Tyrese Maxey pronto al sacrificio per LeBron James
Tyrese Maxey avrebbe avuto un ruolo decisivo nell’arrivo di LeBron James ai Philadelphia 76ers, promettendo di sacrificare parte del proprio gioco per favorire l’inserimento del quattro volte MVP
L’arrivo di LeBron James ai Philadelphia 76ers non è stato frutto soltanto delle mosse della dirigenza o della trade per Jaylen Brown. Dietro la firma del quattro volte MVP ci sarebbe stato anche il lavoro silenzioso di Tyrese Maxey, deciso a fare tutto il possibile per convincere il numero 23 che Philadelphia fosse la destinazione ideale.
Per LeBron è stato più semplice scegliere Philadelphia. Ha visto un gruppo con il giusto equilibrio tra giovani e veterani, oltre a una dirigenza pronta a fare tutto il necessario per vincere
Chris Haynes
Secondo quanto raccontato dall’insider Chris Haynes, Maxey avrebbe avuto un ruolo fondamentale nel corteggiamento di LeBron, diventando praticamente il suo punto di riferimento per qualsiasi dubbio riguardasse la franchigia.
Tyrese Maxey non ha avuto dubbi: “Farò qualsiasi cosa”
Haynes ha raccontato che Maxey è stato instancabile durante tutta la trattativa, mettendo il bene della squadra davanti al proprio.

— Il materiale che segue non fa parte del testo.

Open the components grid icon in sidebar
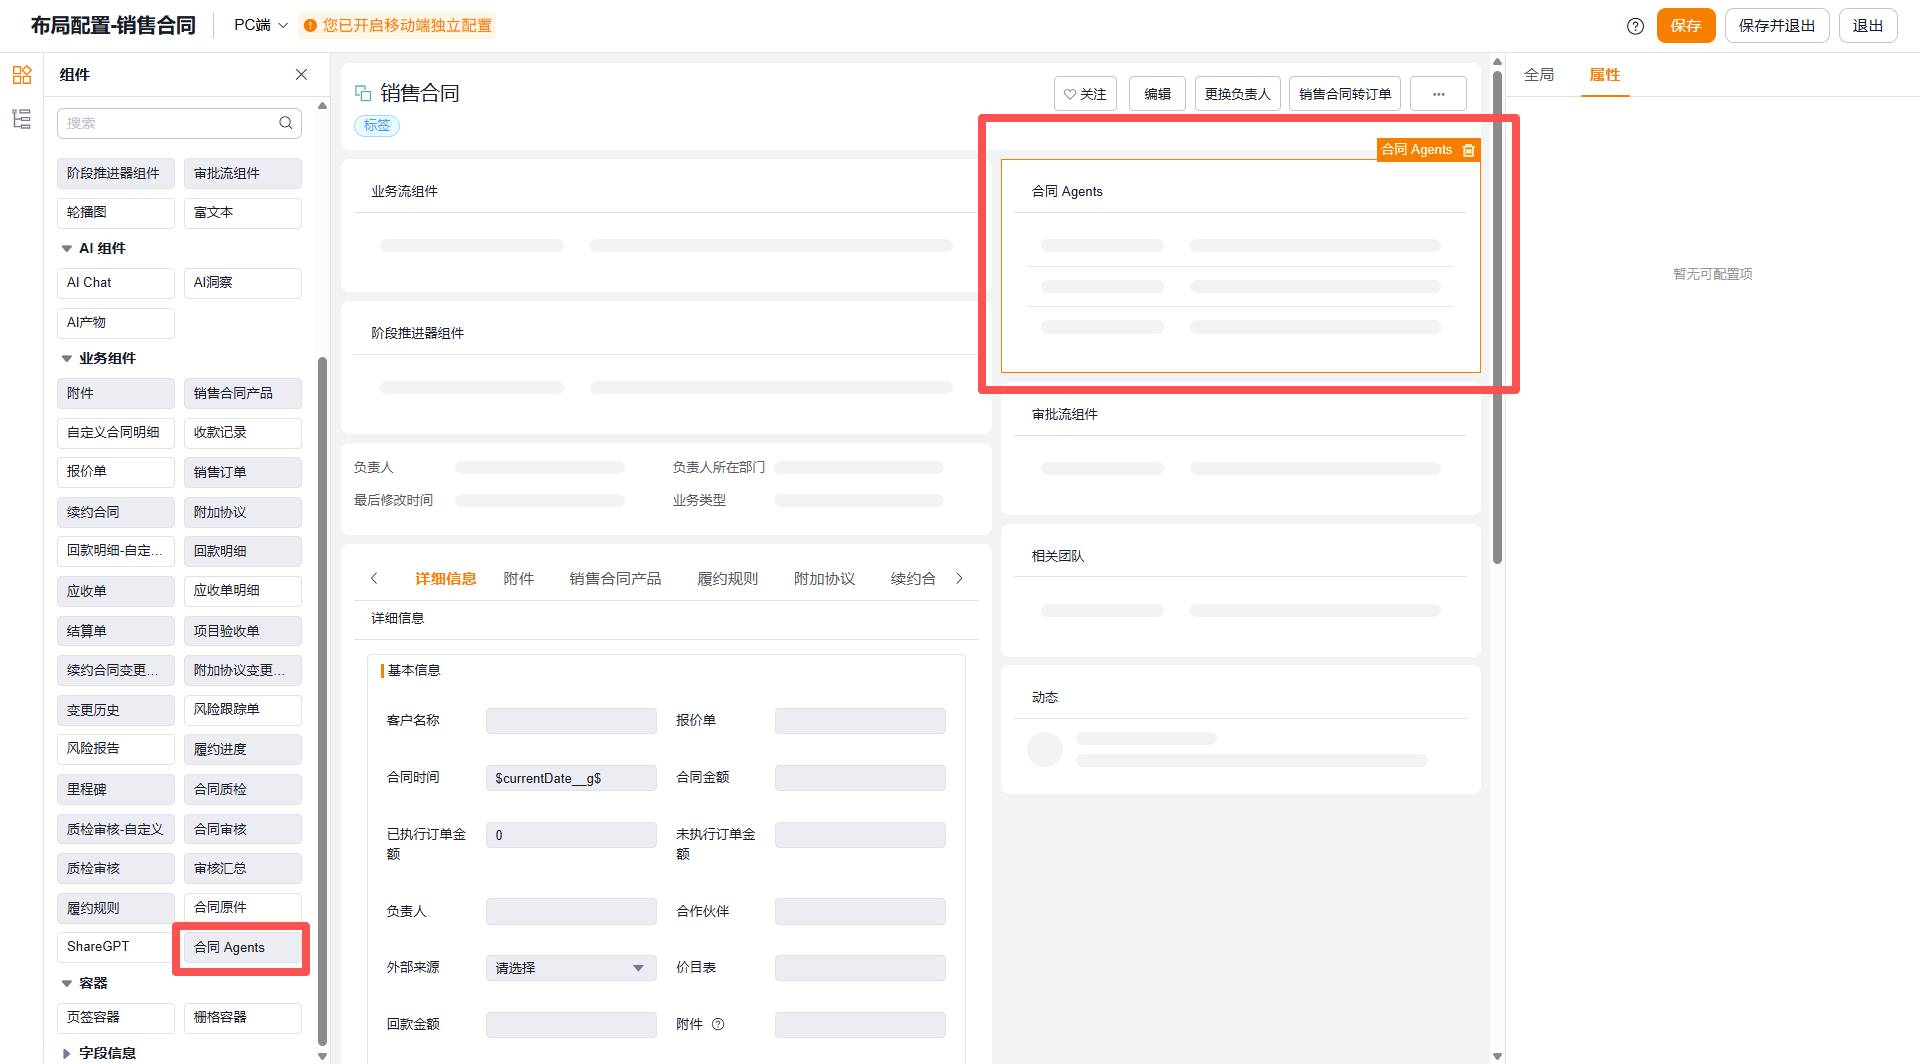 tap(22, 75)
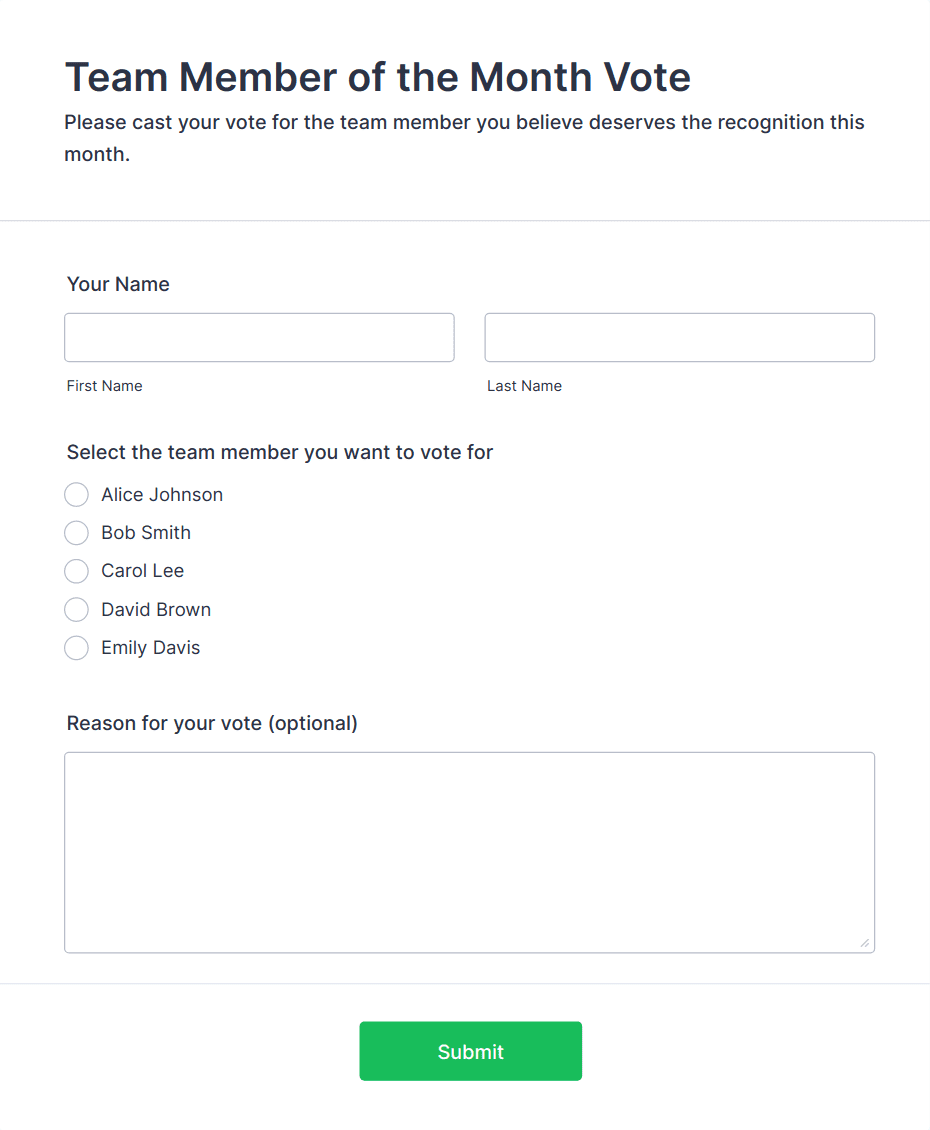Click the 'Bob Smith' option label text
Image resolution: width=930 pixels, height=1130 pixels.
pos(146,533)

Mi è stato detto che è stato instancabile nel cercare di convincere LeBron James che Philadelphia fosse la scelta migliore. Ha fatto capire di essere disposto a fare qualsiasi cosa, anche sacrificare il proprio gioco
Chris Haynes
Il prodotto di Kentucky avrebbe contattato ripetutamente James, tra telefonate e messaggi, assicurandosi di essere sempre disponibile per rispondere a qualsiasi domanda.
Tyrese lo chiamava e gli scriveva continuamente. Se LeBron aveva bisogno di qualcosa o voleva chiarire un dubbio, lui era sempre presente
Chris Haynes
Maxey pronto a cambiare ruolo per far funzionare i 76ers
Uno dei temi più discussi dopo la firma di LeBron James riguarda inevitabilmente la convivenza offensiva con Joel Embiid, Jaylen Brown e lo stesso Maxey.

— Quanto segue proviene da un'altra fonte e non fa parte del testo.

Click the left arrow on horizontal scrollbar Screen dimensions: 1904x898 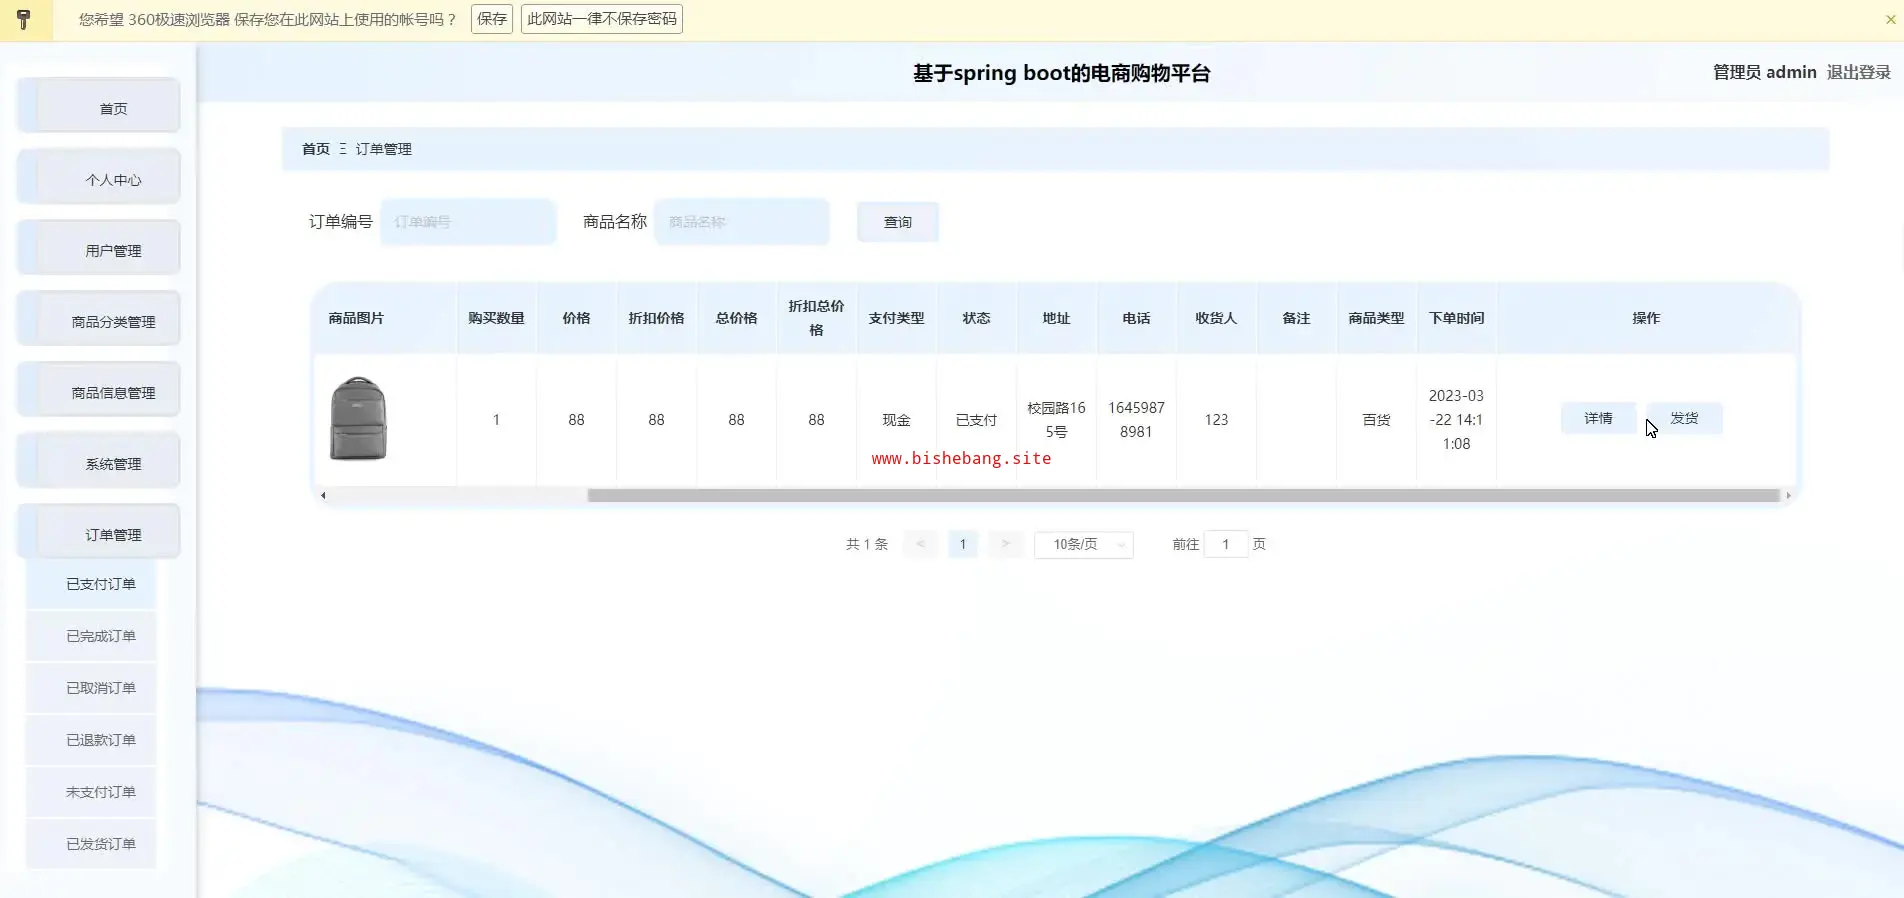coord(323,495)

In molti si sono chiesti chi avrebbe gestito maggiormente il pallone in un quintetto ricco di giocatori abituati ad avere la sfera tra le mani. Persino Shaquille O’Neal aveva espresso qualche perplessità, sostenendo che il giocatore destinato a perdere più spazio sarebbe stato proprio Maxey.
Ma, almeno secondo quanto emerso, questa prospettiva non sembra preoccupare il 25enne, che sarebbe stato il primo a offrire un passo indietro pur di mettere LeBron nelle condizioni ideali.